Расспрашивал вчера Симова, каков климат в его Иванькове (за Всехсвятским[730]). Он говорит, что до него там жил Эрисман[731] и утверждал этот Эрисман, что там лучший климат из всех подмосковных местностей. И рыбы много!

Надо что-нибудь сделать. Разумеется, без малейшей опасности для здоровья.

Ты позволяешь мне говорить об этом? или нет?

Может быть, ты и работал бы продуктивнее при таких условиях.

Как идет теперь твоя работа? Пишется или нет?

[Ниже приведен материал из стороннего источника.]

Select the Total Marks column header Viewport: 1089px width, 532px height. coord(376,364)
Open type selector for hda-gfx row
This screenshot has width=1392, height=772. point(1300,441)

Ужасно надо твою пьесу! Не только театру, но и вообще литературе. Горький — Горьким, но слишком много Горькиады вредно. Может быть, я не в силах угнаться за этим движением, стар уже, хотя очень оберегаю себя от консерватизма, и вот письмо Толстой возбудило во мне такое негодование, какого я давно не испытывал, едва удержался, чтоб не выступить против нее печатно[732], — и при всем том чувствую тоскливое тяготение к близким моей душе мелодиям твоего пера. Кончатся твои песни, и — мне кажется — окончится моя литературно-душевная жизнь. Я пишу выспренно, но ты знаешь, что это очень искренно. И поэтому, вероятно, никогда раньше меня не тянуло так к Тургеневу, как теперь. И в направлении репертуара мне хочется больше равновесия в этом смысле.